Please list every ulimit command in the WarpX forum post's job script that is not commented out.

___ Document excerpt

This did not result in any errors during the compilation process. Afterwards, I fully ran the HPC3 document's script to install dependencies and also installed the Python module. However, when I tested running the Ohm Solver: Magnetic Reconnection, I encountered issues such as insufficient memory. My job submission script is:

#!/bin/bash -l

# Copyright 2023 The WarpX Community
#
# This file is part of WarpX.
#
# Authors: Axel Huebl, Victor Flores
# License: BSD-3-Clause-LBNL

#SBATCH --time=08:00:00
#SBATCH --nodes=1
##SBATCH --nodelist=gpu010
#SBATCH -J WarpX
#S BATCH -A <proj>
#SBATCH -p gpup1
# use all four GPUs per node
##SBATCH --ntasks-per-node=8
##SBATCH --gres=gpu:A100:1
##SBATCH --cpus-per-task=10
#SBATCH -o WarpX.o%j
#SBATCH -e WarpX.e%j
ulimit -m unlimited
ulimit -d unlimited
ulimit -s unlimited
#ulimit -p unlimited
cd /public/home/ljz_gpu/warpx_sim
# executable & inputs file or python interpreter & PICMI script here
EXE=/public/home/ljz_gpu/src/warpx/build/bin/warpx.2d
INPUTS=PICMI_inputs.py

# OpenMP threads
#export OMP_NUM_THREADS=16

# run
#srun --ntasks=4 bash -c "

______
___ Supplied entries

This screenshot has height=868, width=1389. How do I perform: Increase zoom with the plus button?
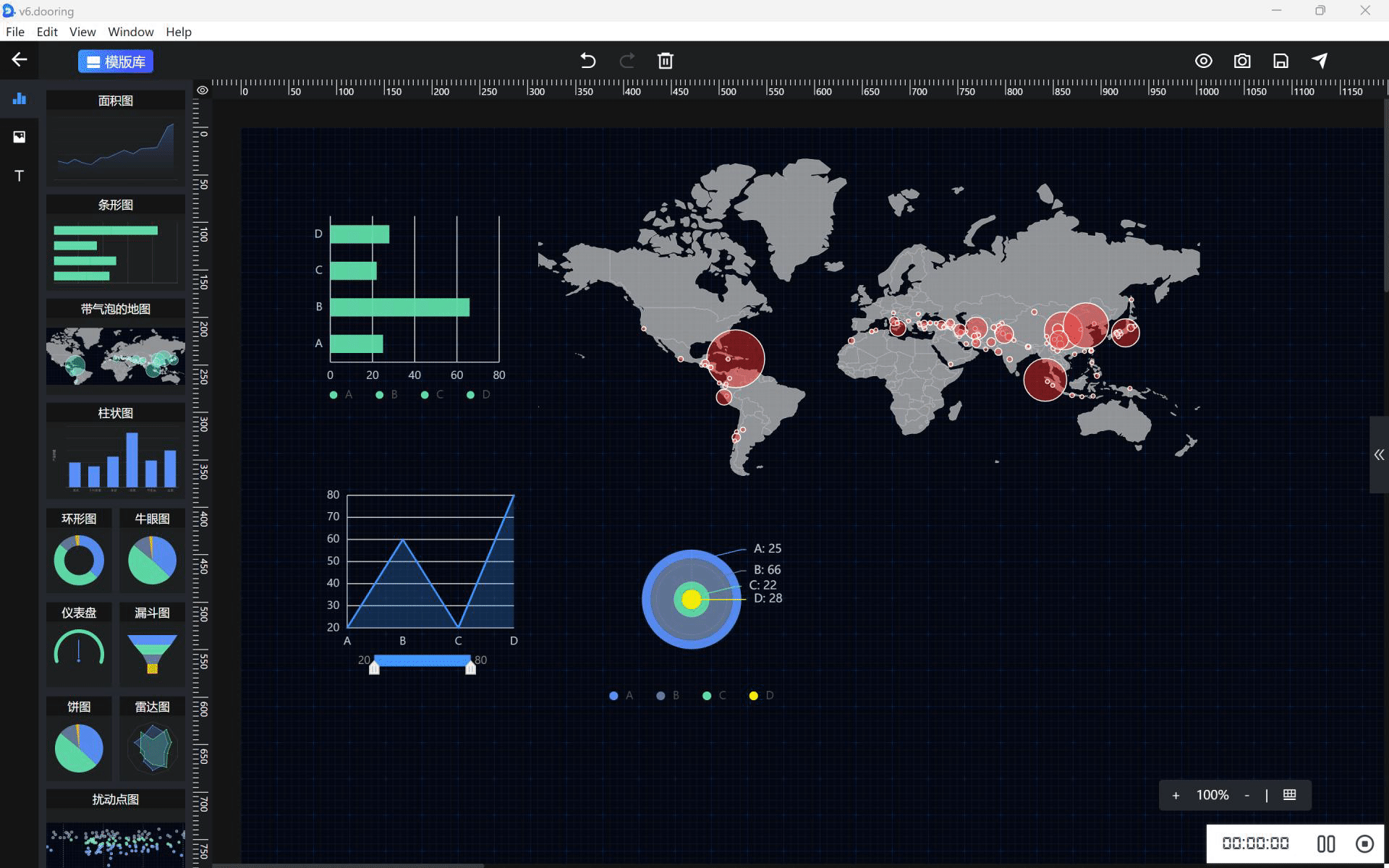pyautogui.click(x=1176, y=795)
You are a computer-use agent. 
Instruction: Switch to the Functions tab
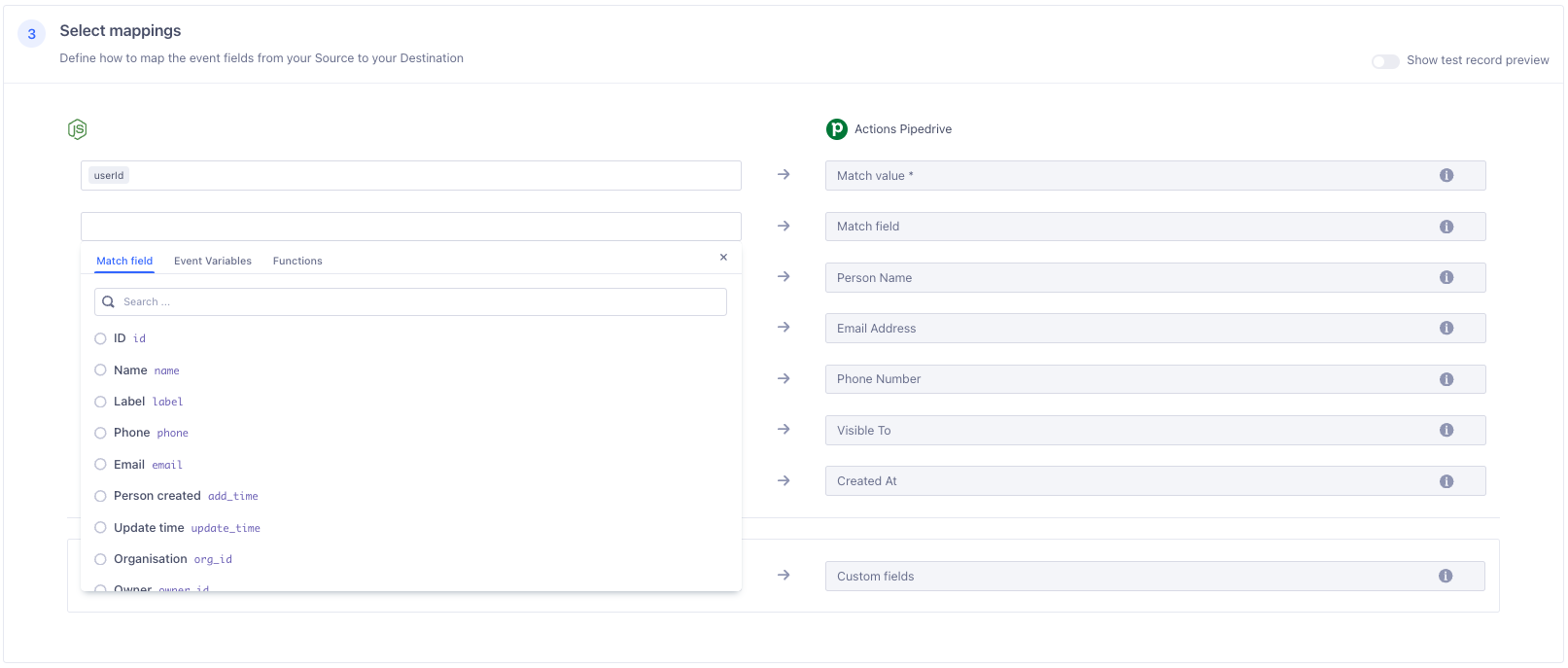(297, 262)
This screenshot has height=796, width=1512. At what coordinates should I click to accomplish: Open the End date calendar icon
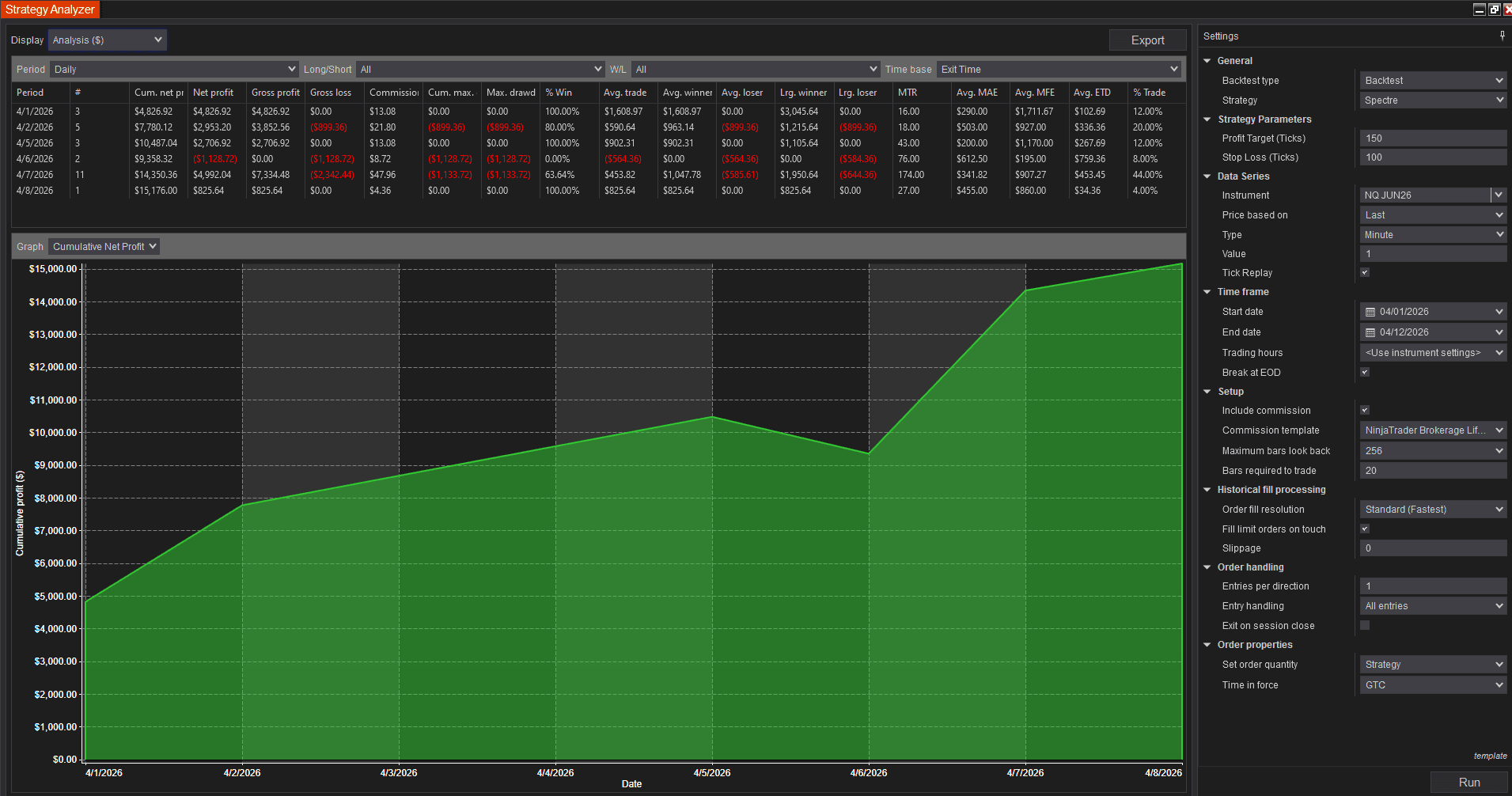[1370, 332]
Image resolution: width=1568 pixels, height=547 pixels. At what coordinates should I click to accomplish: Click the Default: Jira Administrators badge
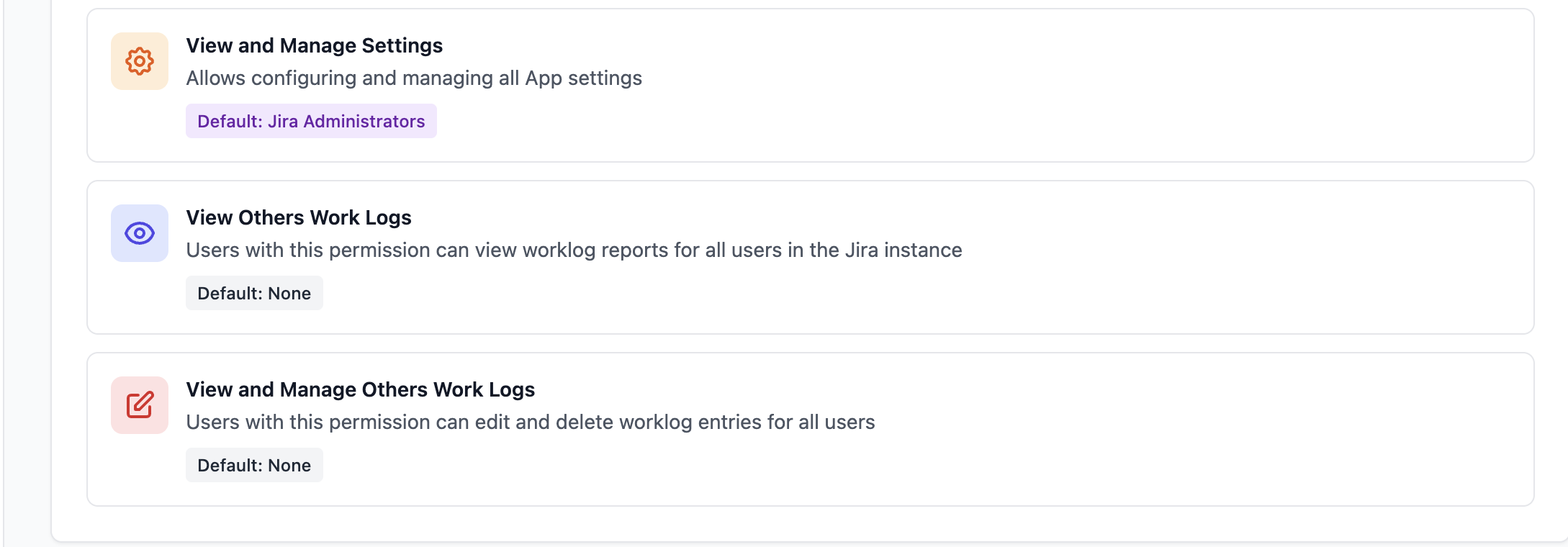pos(311,121)
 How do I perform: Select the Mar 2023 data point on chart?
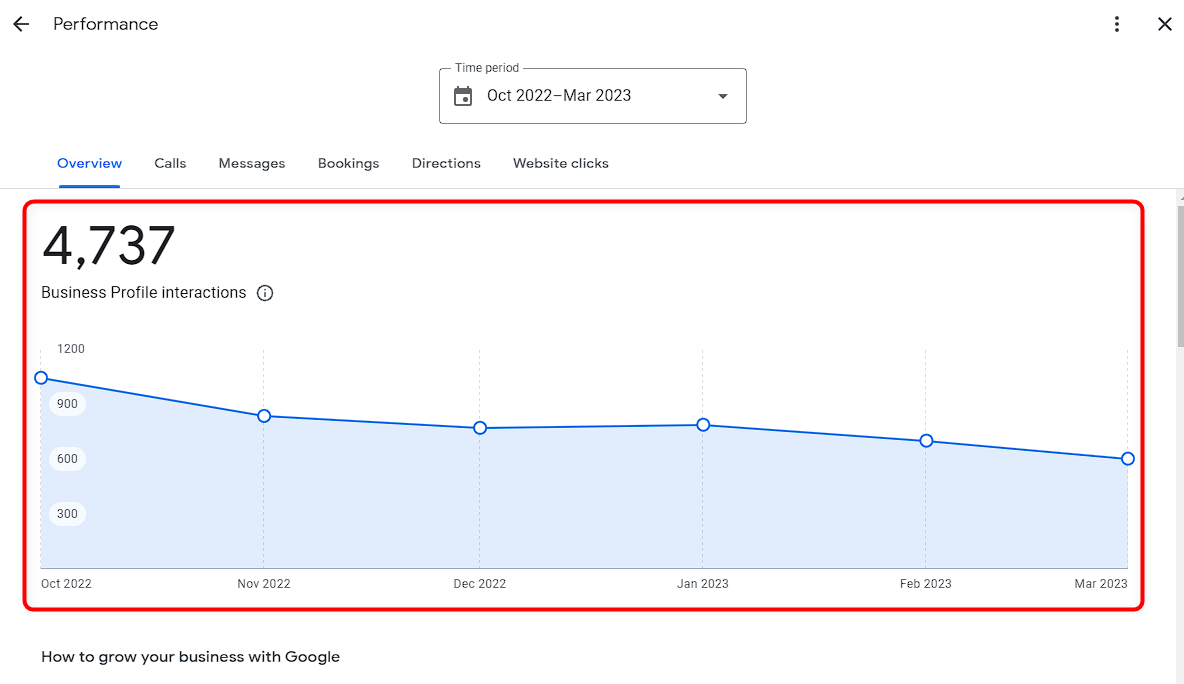pos(1127,459)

______

● Problem solution
ulimit -m unlimited
ulimit -d unlimited
ulimit -s unlimited